(Beginning of The input)
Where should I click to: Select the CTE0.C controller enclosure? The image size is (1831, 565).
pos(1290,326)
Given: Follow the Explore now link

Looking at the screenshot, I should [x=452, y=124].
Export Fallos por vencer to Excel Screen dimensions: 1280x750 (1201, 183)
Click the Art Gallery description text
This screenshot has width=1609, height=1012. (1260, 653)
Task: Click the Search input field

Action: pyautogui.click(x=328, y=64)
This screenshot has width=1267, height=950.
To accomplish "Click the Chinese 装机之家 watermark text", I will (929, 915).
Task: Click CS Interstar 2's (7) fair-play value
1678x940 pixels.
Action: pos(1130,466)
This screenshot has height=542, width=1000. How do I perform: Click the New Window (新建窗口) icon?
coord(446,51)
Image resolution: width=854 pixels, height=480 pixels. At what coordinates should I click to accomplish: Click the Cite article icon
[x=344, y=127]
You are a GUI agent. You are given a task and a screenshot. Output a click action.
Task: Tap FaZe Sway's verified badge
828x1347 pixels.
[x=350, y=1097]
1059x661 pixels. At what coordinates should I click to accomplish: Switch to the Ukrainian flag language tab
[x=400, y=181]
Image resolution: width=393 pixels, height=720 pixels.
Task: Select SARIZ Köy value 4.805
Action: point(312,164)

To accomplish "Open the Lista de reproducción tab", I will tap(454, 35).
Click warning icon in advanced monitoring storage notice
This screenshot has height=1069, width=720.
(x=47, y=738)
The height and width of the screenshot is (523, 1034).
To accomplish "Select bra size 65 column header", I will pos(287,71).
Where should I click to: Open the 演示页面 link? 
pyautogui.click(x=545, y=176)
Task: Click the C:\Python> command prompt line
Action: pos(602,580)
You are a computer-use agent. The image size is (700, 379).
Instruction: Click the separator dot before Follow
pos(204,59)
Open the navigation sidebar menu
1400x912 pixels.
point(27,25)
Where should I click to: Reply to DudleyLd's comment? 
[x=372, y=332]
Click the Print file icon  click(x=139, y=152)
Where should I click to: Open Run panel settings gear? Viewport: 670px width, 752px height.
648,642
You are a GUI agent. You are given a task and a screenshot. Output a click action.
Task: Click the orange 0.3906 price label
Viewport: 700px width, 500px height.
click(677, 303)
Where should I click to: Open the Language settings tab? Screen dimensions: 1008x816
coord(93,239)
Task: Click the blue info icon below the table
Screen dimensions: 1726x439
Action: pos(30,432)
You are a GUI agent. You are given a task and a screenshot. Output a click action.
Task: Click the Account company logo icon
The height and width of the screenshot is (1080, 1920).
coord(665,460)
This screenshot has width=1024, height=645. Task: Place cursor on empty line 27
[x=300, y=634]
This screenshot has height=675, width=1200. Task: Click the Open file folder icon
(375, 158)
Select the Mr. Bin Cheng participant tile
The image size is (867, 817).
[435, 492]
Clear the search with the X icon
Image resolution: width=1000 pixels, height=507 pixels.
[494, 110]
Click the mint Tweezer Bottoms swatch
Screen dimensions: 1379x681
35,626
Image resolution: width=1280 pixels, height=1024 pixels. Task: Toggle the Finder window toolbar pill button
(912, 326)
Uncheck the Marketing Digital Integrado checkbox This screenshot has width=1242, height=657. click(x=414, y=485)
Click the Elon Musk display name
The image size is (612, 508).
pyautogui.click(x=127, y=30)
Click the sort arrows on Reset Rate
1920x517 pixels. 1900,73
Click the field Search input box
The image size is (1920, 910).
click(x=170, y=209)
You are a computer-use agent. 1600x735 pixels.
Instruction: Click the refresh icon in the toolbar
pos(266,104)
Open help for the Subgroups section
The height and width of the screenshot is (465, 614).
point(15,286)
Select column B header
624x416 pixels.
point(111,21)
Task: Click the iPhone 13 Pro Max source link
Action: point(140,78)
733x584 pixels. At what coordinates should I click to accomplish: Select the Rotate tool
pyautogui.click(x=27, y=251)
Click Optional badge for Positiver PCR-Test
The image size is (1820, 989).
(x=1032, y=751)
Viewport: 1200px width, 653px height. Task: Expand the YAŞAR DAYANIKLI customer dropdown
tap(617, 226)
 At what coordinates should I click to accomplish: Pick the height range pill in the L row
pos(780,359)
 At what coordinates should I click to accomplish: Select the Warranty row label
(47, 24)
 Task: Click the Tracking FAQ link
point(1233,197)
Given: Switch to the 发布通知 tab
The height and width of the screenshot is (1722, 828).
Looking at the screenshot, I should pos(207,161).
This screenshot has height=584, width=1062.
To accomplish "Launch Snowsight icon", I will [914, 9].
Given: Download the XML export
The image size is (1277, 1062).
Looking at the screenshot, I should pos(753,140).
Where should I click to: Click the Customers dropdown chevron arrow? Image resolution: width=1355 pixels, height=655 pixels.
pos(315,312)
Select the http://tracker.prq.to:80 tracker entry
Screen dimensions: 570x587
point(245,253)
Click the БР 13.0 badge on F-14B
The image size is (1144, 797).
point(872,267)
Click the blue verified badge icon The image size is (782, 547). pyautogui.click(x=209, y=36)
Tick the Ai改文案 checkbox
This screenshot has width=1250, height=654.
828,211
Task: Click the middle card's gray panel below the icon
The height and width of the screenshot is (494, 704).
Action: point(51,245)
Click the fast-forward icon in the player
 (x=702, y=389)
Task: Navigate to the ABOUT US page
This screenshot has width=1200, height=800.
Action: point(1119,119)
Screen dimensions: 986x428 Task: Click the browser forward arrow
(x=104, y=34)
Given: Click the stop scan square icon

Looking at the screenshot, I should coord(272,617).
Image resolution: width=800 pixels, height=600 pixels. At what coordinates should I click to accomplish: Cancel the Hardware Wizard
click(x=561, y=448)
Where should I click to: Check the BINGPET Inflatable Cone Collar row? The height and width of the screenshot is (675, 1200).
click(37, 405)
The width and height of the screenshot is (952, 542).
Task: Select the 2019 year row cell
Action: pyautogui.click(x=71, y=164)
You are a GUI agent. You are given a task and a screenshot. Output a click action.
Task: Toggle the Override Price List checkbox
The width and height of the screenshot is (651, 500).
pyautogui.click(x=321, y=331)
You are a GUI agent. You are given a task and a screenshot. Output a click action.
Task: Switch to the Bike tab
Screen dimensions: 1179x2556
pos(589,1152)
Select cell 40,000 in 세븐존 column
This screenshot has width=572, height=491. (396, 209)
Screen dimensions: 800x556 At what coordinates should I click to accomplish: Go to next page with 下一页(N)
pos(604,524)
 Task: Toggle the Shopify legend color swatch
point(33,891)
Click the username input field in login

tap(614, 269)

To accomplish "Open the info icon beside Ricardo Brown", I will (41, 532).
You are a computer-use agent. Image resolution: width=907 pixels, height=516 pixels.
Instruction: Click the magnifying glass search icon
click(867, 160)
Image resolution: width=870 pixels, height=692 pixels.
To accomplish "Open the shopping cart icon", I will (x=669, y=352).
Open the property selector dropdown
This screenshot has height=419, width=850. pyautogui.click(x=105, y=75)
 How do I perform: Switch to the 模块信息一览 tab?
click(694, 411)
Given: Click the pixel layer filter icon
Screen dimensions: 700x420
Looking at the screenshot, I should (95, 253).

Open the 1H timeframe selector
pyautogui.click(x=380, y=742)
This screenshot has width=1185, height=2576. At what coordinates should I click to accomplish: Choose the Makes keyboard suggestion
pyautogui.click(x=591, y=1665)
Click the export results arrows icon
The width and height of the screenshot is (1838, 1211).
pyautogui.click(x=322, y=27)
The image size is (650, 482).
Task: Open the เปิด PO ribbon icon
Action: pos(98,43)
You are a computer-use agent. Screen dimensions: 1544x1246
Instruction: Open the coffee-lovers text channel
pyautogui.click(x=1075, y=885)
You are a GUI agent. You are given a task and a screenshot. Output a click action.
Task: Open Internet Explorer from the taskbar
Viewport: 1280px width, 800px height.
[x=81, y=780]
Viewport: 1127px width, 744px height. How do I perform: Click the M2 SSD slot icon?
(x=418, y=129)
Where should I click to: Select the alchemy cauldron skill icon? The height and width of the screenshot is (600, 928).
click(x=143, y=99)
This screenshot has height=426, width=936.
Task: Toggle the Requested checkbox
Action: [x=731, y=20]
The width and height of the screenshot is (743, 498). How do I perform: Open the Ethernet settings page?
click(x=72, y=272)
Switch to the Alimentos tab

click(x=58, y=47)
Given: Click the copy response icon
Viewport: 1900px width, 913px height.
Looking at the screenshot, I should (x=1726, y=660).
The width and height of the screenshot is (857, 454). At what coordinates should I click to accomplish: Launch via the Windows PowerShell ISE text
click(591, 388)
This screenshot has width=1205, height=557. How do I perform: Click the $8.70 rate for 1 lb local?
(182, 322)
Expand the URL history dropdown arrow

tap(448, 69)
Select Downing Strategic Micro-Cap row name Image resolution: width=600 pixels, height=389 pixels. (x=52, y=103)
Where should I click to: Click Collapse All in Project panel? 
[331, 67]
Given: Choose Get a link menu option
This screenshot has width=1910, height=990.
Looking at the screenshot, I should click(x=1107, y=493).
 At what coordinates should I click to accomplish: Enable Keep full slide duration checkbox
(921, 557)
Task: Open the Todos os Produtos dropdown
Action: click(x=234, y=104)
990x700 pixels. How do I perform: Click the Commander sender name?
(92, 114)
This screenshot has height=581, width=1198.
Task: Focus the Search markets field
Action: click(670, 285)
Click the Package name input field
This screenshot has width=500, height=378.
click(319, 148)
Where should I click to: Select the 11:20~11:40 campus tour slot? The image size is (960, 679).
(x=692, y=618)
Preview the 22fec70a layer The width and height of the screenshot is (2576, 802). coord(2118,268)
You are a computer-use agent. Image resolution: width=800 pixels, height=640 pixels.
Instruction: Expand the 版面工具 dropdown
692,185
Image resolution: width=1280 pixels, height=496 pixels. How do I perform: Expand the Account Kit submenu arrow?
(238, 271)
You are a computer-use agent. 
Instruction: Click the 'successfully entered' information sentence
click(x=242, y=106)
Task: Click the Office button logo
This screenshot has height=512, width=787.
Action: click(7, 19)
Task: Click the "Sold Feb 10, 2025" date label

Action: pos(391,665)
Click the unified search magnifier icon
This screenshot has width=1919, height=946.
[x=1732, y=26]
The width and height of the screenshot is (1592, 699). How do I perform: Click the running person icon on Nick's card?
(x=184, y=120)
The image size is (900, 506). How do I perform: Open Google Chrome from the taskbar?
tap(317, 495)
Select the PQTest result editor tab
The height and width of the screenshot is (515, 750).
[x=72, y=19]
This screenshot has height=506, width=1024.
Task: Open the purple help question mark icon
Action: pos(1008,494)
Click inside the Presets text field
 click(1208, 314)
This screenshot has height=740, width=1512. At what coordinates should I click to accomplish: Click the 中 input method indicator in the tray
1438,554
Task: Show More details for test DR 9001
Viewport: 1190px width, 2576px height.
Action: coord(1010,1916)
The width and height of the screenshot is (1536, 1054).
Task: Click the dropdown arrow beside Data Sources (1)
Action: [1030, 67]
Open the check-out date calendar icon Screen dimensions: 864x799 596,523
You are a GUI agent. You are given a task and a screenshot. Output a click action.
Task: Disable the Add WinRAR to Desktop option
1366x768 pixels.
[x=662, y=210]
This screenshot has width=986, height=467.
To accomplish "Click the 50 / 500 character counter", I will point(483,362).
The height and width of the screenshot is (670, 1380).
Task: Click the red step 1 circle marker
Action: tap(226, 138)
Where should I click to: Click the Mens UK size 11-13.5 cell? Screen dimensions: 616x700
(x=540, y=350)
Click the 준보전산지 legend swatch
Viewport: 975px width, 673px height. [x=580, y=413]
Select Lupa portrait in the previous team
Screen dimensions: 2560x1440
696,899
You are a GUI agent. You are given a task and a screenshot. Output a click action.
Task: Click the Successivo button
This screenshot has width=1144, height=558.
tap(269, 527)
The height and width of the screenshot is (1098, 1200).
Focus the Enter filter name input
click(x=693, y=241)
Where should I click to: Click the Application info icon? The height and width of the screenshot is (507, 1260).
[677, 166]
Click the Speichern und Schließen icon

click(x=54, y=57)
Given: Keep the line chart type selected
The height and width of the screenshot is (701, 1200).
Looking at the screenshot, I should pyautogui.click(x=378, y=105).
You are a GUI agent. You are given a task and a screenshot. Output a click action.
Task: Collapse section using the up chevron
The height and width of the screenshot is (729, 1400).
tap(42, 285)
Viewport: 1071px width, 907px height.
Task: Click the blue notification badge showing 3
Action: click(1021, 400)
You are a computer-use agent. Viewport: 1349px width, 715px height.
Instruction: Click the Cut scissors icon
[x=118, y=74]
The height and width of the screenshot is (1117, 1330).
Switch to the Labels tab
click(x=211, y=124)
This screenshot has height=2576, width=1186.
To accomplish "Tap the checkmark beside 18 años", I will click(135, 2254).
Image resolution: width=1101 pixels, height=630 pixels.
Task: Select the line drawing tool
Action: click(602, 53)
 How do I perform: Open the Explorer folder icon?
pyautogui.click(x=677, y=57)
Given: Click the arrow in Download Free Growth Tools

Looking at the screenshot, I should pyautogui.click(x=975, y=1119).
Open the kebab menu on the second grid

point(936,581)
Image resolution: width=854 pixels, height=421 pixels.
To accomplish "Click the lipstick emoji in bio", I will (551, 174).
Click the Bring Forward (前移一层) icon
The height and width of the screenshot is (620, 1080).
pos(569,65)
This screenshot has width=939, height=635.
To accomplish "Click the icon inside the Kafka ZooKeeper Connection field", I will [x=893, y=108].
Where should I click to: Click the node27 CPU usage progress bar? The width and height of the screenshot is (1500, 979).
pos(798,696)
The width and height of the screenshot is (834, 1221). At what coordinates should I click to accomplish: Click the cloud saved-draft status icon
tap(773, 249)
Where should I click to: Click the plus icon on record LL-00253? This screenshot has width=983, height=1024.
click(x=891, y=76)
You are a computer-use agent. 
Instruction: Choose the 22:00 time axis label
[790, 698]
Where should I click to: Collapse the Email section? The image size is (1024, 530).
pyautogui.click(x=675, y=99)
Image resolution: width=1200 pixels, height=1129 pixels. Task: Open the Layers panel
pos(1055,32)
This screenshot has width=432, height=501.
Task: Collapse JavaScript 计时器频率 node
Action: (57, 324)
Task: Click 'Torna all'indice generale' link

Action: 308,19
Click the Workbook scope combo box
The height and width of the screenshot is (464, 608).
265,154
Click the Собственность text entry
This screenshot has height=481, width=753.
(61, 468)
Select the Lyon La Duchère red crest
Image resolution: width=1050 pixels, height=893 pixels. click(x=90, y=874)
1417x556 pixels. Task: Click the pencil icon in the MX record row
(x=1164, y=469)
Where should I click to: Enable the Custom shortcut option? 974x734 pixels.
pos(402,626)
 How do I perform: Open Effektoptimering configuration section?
(End of The input)
# What you should do
Lines to set down from above: the line with "Click the unified search magnifier icon", the line with "Select Lupa portrait in the previous team", and every line between, each exactly as written.

# Finished exercise
Click the unified search magnifier icon
This screenshot has width=1919, height=946.
[x=1732, y=26]
The width and height of the screenshot is (1592, 699). How do I perform: Click the running person icon on Nick's card?
(x=184, y=120)
The image size is (900, 506). How do I perform: Open Google Chrome from the taskbar?
tap(317, 495)
Select the PQTest result editor tab
The height and width of the screenshot is (515, 750).
[x=72, y=19]
This screenshot has height=506, width=1024.
Task: Open the purple help question mark icon
Action: pos(1008,494)
Click inside the Presets text field
 click(1208, 314)
This screenshot has height=740, width=1512. At what coordinates should I click to accomplish: Click the 中 input method indicator in the tray
1438,554
Task: Show More details for test DR 9001
Viewport: 1190px width, 2576px height.
Action: coord(1010,1916)
The width and height of the screenshot is (1536, 1054).
Task: Click the dropdown arrow beside Data Sources (1)
Action: [1030, 67]
Open the check-out date calendar icon Screen dimensions: 864x799 596,523
You are a GUI agent. You are given a task and a screenshot. Output a click action.
Task: Disable the Add WinRAR to Desktop option
1366x768 pixels.
[x=662, y=210]
This screenshot has width=986, height=467.
To accomplish "Click the 50 / 500 character counter", I will point(483,362).
The height and width of the screenshot is (670, 1380).
Task: Click the red step 1 circle marker
Action: tap(226, 138)
Where should I click to: Click the Mens UK size 11-13.5 cell? Screen dimensions: 616x700
(x=540, y=350)
Click the 준보전산지 legend swatch
Viewport: 975px width, 673px height. [x=580, y=413]
Select Lupa portrait in the previous team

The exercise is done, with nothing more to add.